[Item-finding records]
....

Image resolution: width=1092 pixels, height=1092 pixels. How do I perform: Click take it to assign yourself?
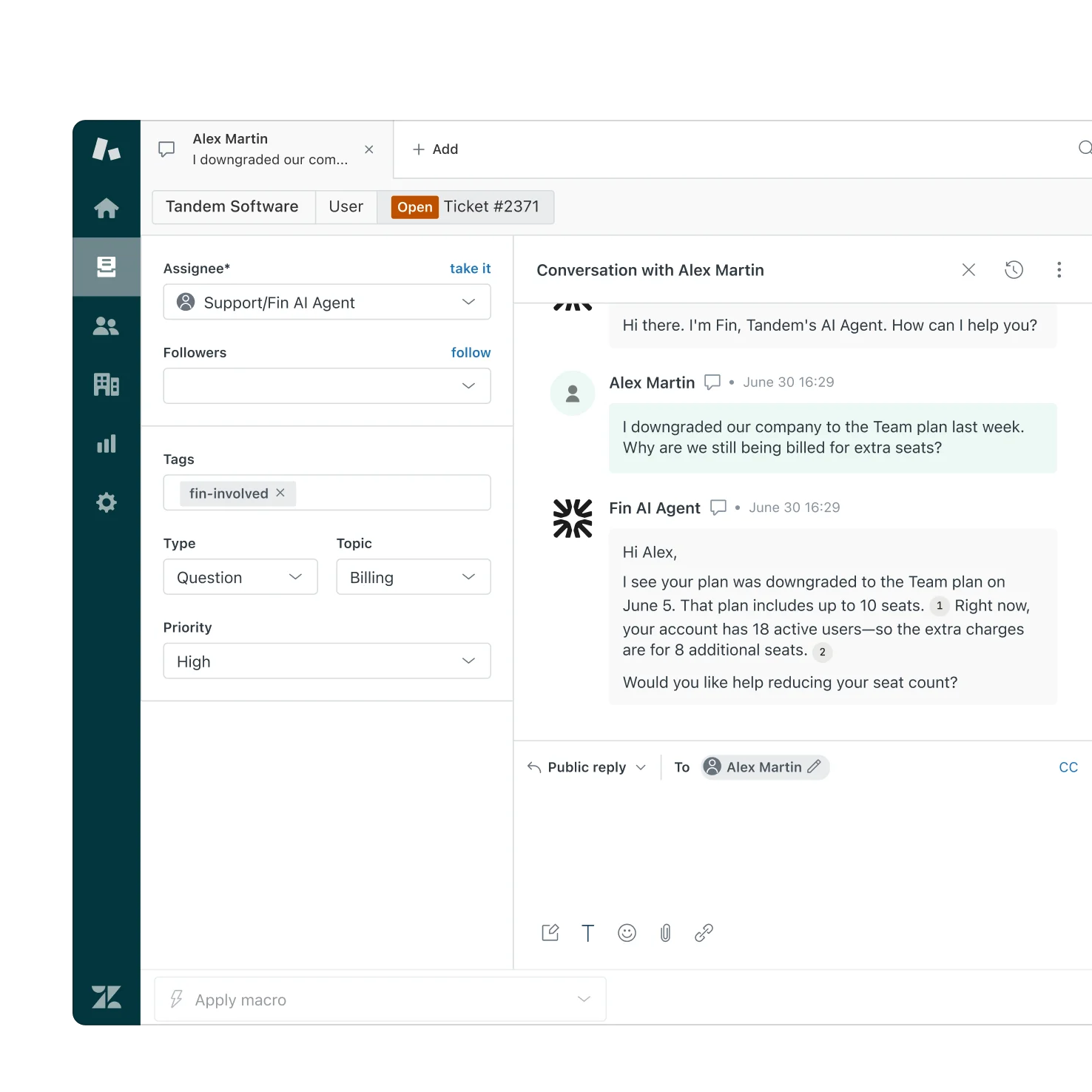(470, 268)
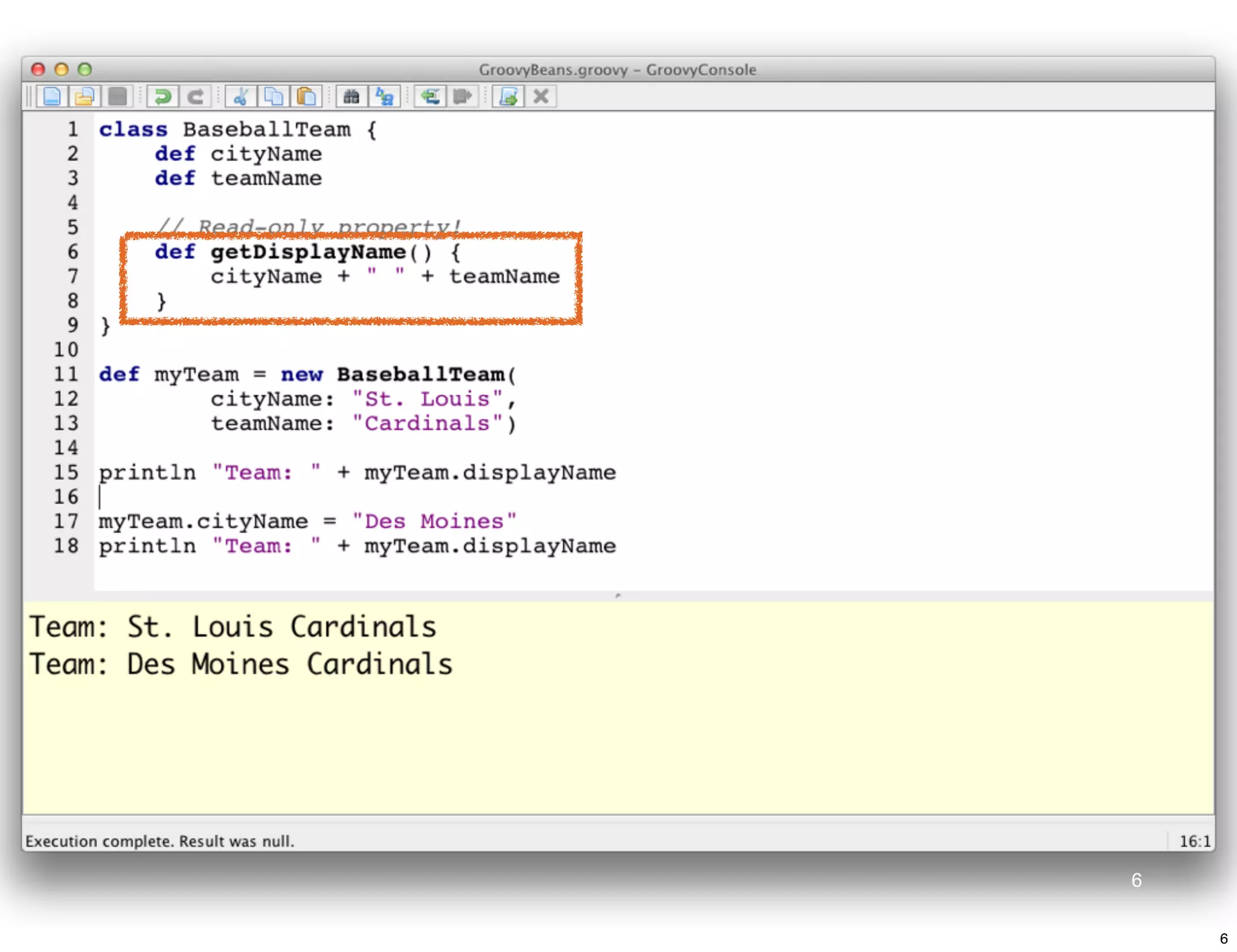Click the Replace toolbar icon
Viewport: 1237px width, 952px height.
(385, 97)
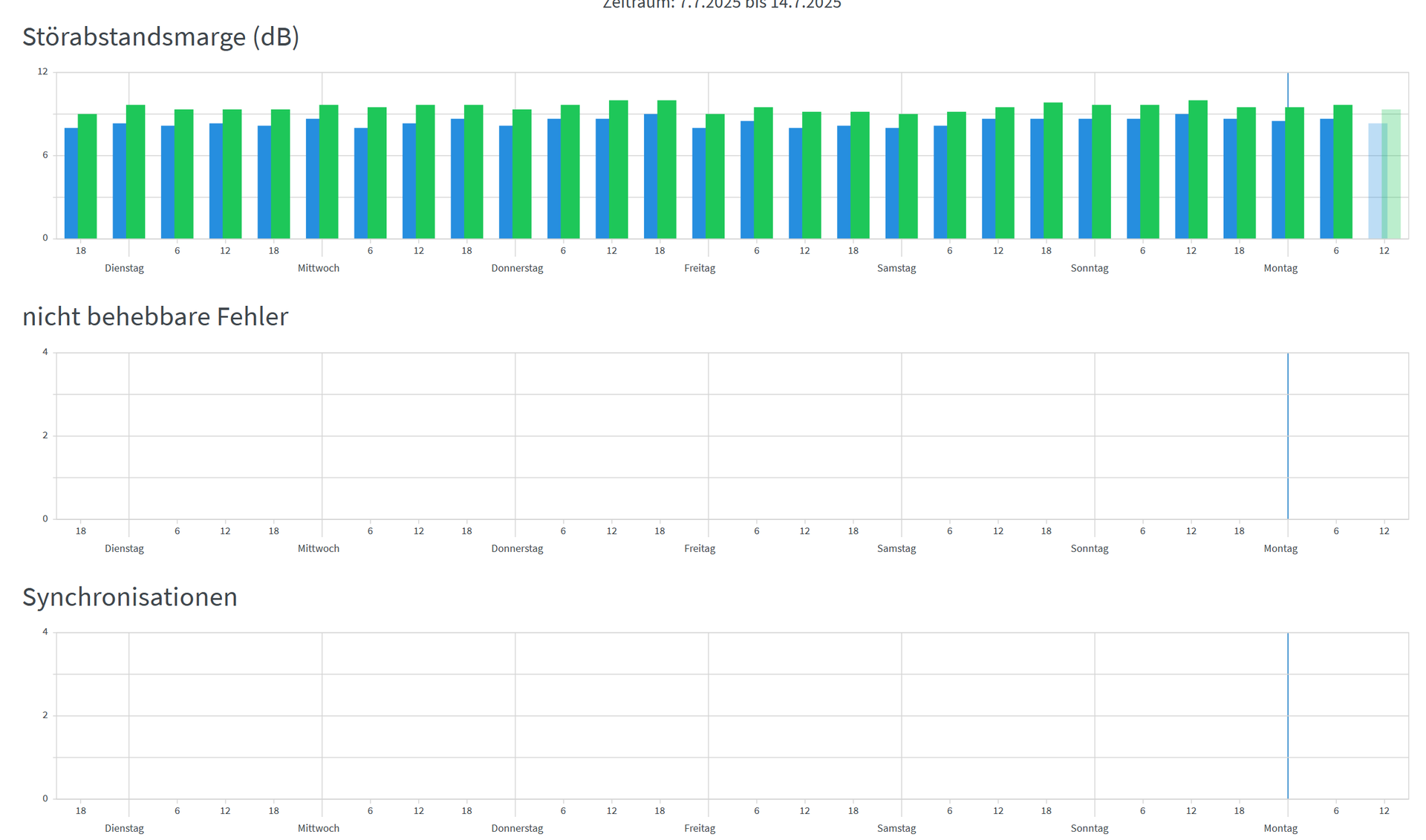Click the faded light-green bar at Montag 12
Screen dimensions: 1426x840
pos(1393,175)
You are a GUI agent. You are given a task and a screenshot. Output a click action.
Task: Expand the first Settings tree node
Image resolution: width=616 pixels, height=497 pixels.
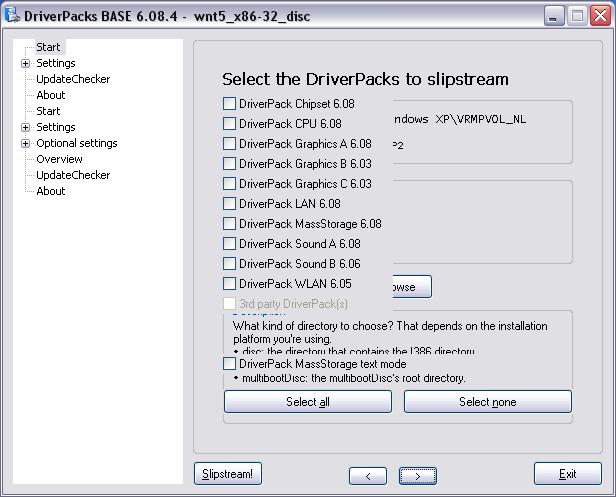click(25, 63)

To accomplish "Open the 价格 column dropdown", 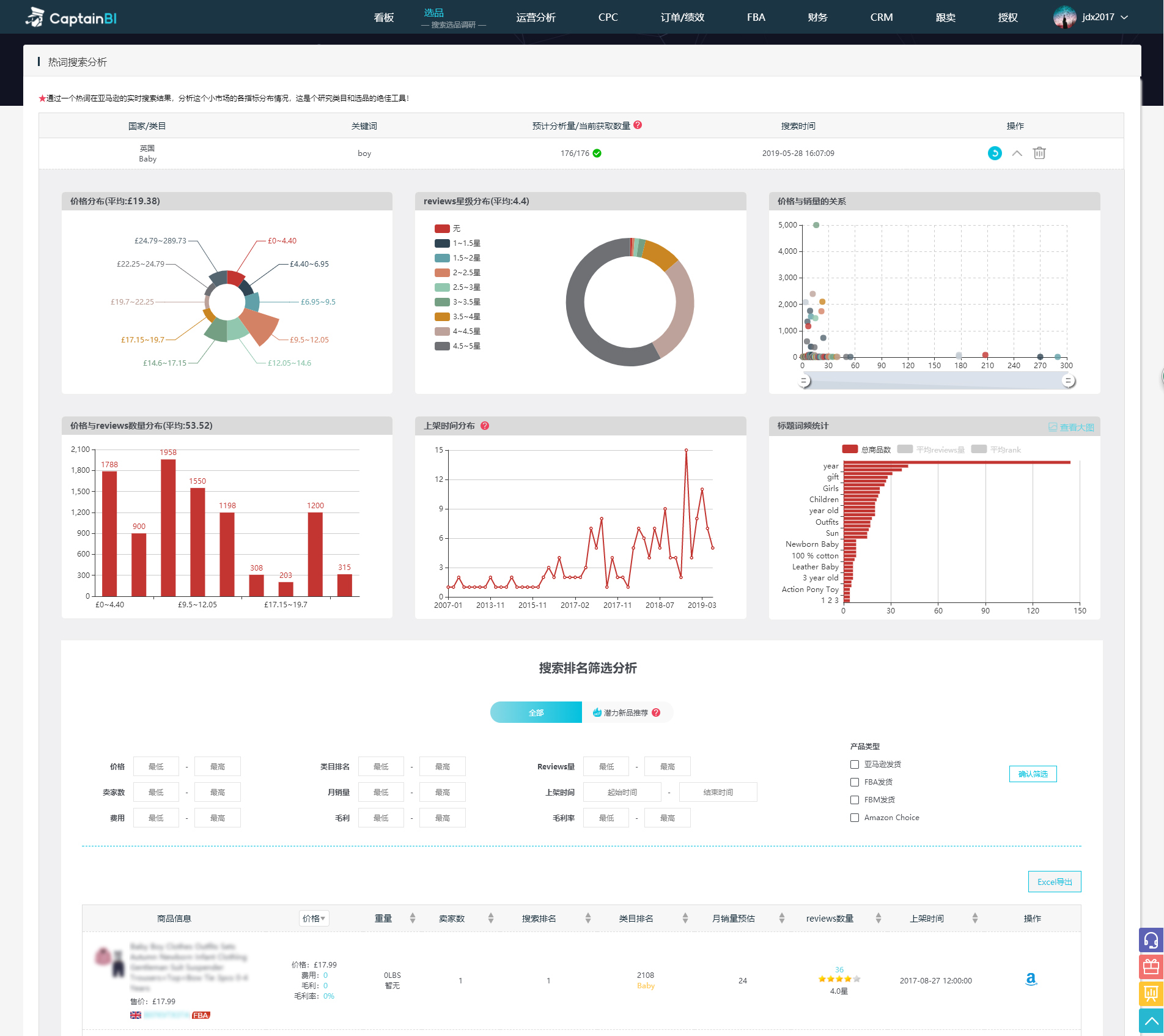I will click(x=314, y=919).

....

> Objective
Count the lines in the data above that contain the string "Image", matching case exactly. Reply with the number alone.

> Final answer
2